The Hard Rock Hotel and Casino in Las Vegas may have secretly harvested its patrons’ mobile phone data for marketing purposes, according to a former digital marketing researcher who claims to have worked on the campaign.
As the world comes to grips with revelations about a scandalous relationship between data harvesters Cambridge Analytica and Facebook, a story about previous marketing practices at the Hard Rock is raising questions about how casinos view and handle the customer data that enters their properties.
Amid intense scrutiny into how companies obtain and use social media data, some penitent digital marketers are now ’fessing up about their invasive practices.
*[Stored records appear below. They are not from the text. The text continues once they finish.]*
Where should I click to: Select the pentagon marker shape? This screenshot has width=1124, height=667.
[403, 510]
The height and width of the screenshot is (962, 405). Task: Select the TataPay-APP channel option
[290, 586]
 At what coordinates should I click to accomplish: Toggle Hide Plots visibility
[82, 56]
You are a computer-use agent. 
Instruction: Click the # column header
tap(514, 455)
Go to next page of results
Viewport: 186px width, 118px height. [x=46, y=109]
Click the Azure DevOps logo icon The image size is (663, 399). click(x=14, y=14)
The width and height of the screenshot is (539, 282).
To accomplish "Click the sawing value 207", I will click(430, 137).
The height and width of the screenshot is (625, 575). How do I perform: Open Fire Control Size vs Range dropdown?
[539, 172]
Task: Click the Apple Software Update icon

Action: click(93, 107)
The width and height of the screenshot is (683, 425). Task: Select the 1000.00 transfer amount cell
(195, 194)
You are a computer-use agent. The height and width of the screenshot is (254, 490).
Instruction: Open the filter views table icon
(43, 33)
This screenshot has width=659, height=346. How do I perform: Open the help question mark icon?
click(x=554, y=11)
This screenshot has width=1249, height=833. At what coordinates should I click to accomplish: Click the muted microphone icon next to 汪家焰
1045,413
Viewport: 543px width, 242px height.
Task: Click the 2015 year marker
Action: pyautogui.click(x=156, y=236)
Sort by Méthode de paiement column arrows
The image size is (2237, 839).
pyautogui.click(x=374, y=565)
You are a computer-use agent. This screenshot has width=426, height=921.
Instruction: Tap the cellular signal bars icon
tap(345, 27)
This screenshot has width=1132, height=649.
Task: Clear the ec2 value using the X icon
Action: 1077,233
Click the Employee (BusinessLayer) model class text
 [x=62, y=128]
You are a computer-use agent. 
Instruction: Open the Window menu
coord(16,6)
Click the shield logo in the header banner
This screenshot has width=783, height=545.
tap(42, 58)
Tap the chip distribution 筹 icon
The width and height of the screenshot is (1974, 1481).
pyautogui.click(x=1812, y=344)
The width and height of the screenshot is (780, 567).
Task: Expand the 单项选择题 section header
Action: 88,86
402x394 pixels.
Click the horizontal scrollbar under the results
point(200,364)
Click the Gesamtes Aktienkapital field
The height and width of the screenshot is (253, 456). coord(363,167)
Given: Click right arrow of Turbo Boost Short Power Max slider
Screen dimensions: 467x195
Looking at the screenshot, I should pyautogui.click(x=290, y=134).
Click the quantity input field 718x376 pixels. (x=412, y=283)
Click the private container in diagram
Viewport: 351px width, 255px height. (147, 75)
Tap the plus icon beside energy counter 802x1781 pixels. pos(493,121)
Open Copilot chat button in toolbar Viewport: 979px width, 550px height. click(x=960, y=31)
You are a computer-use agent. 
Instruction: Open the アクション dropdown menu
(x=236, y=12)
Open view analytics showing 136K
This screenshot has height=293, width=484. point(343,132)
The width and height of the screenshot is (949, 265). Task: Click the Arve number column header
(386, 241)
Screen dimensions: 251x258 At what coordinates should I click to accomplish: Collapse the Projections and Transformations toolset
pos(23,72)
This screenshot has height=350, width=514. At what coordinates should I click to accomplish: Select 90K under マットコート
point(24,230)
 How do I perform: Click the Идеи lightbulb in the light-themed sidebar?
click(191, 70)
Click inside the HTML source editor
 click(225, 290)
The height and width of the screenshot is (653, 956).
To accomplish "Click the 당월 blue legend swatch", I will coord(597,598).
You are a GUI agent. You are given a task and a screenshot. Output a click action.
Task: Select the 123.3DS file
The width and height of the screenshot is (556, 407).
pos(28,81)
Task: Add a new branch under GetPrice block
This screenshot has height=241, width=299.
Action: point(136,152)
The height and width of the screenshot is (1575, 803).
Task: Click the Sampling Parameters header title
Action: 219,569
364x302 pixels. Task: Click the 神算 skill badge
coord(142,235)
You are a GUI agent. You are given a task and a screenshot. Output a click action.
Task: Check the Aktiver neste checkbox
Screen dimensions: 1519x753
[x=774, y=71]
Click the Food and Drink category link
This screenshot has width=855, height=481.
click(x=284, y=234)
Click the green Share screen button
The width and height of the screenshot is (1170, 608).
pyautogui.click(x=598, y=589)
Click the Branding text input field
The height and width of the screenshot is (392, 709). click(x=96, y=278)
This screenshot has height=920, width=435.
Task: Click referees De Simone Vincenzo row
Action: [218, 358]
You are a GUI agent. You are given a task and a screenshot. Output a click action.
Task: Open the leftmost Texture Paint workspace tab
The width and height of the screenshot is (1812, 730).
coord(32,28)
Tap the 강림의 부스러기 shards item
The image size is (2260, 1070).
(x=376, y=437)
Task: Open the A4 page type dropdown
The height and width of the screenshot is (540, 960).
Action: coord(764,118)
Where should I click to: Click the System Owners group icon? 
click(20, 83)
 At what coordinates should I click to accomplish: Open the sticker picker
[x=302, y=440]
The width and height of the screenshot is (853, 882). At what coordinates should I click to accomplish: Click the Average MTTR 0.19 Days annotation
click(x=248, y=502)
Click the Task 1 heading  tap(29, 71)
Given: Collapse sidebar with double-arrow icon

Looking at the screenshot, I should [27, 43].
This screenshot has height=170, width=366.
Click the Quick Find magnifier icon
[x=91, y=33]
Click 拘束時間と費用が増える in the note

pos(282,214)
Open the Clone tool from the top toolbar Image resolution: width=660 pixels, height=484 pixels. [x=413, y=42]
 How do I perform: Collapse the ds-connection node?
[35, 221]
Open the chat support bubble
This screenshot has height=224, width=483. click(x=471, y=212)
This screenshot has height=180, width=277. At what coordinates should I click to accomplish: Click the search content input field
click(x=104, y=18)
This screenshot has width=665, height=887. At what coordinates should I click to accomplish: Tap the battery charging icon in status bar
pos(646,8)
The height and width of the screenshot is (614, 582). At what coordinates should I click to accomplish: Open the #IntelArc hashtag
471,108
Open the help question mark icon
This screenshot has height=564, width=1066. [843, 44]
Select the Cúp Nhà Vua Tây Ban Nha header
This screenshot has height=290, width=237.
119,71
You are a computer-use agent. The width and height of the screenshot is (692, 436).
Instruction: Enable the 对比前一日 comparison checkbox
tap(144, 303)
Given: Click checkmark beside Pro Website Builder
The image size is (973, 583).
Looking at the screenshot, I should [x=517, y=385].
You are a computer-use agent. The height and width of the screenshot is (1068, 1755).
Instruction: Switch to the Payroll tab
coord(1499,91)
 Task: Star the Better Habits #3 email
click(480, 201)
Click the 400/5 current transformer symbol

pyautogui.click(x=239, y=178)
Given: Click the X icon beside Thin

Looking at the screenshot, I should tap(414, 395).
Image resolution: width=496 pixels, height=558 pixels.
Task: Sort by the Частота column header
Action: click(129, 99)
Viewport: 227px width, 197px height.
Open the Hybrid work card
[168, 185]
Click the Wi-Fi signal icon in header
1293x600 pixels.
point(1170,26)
In a recent article in The Verge, Alexandra Samuel, a former executive for a cloud-based customer intelligence platform, writes about tactics similar to Cambridge Analytica’s that she contends have long been commonplace in digital marketing endeavors.
In her story, Samuel interviews Mary Hodder, a Silicon Valley technologist and privacy expert who tells of work for a company called Apisphere that used location data for ad targeting. And one of the clients she recalls most vividly from 2008 and 2009 was the Hard Rock in Las Vegas, whose ad targeting strategy seemed ethically questionable to say the least.
“They wanted to put wands in the ceiling to collect the IMEI [identification] numbers of every phone that went by,” Hodder said, “map everywhere they went in the casino or on the property, and map them in the hallways up to their rooms.”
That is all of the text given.